In the 1980s, he played a minority lawyer whose minority was not going to hold him back, I was a minority lawyer trying not to allow being in a minority (or two) hold me back - he seemed liken the guy on "L.A. Law" that stood for starting lawyers of our generation. And as Gloria Steinem almost said, that was what being a professional in our 20s looked like. (A gym membership had started to become a given, even often replacing what two-martini lunch hours once had been.)
But as surely will also be staring many 50-somethings down when "Music Man" puts its street-long ad up, he and Hugh Jackman are now what we're reminded 50s can look like - but for most of us, our DNA did not get that memo!
(I'm betting the cast of "Take Me Out" is already stepping up their workout schedules as we speak!)
1
I haven't seen this production yet, but I saw the original 1981 production-- along with the 2005 revival at the Second Stage.
This is a solidly crafted play with an interesting gallery of characters.

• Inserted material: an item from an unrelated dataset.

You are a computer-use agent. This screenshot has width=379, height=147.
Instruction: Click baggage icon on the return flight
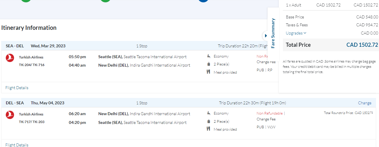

Today's audience might be surprised to learn that in the original 1981 production--which played at the Theatre Four on West 55th Street (where "The Boys in the Band" originally played in 1968)-- the original cast contained two unknown actors by the names of Denzel Washington and Samuel L. Jackson.
5
@Robert - Samuel L. Jackson had been on the security guard staff at Manhattan Plaza back in the day.

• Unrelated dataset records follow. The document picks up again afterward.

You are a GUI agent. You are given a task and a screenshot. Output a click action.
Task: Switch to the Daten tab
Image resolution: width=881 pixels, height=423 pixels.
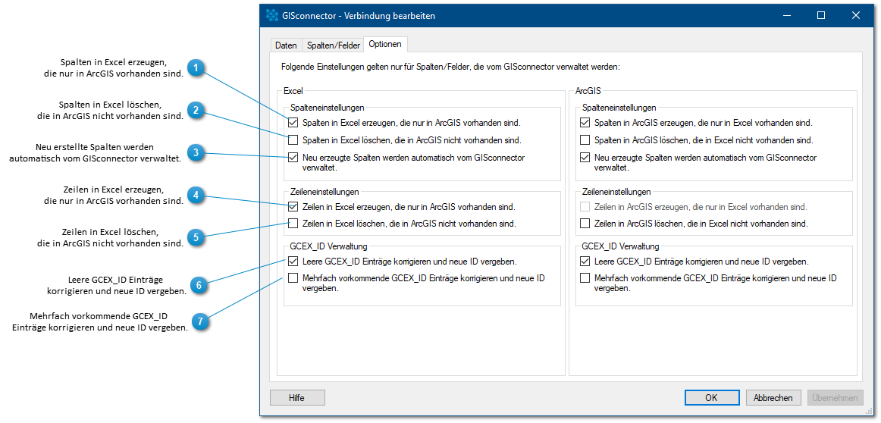[x=286, y=45]
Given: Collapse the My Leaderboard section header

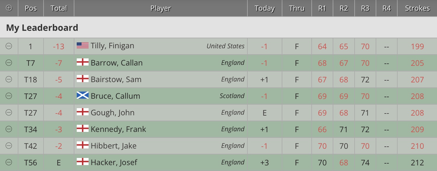Looking at the screenshot, I should click(42, 28).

There was an interesting overheard moment during the curtain call at the particular performance when I saw the play on 55th Street, when the Caucasian actors took their bows, I heard another audience member a row or two back saying very enthusiastically, about the actors, "They were good, too." (There was a similar feel when I first saw "Raisin in the Sun" and the actor playing the John Fiedler role took his bow.)
3
I saw this early in previews and as with most shows, it needed a bit of tightening up. Even so, I was riveted. I thought the cast was stellar across the board and Grier knocked it out of the park. He was excellent. Not sure what you didn't get in his performance. Maybe seeing his performance, and the whole show, from a black perspective may have changed your thoughts. No disrespect but I often wish that with a show like this, we could have a person of color review it. There is a lot that black people understood and I am sure a lot that non-black people learned. I could tell by the conversations everyone was having afterwards and at the ranking board in the lobby. I found it very refreshing that people were actually discussing it upon leaving and not walking out with their heads in their phones. Just my opinion
22
@GR For what it is worth, I'm a sixty year old white woman and agree that it was riveting. I cried throughout the last twenty minutes or so. Maybe a black reviewer would have a different take, but I want you to know that it does not take an African American to see the beauty in this story or this performance.
2
I don't agree. I hadn't seen the play before, nor the film. I found it riveting. Excellent ensemble acting.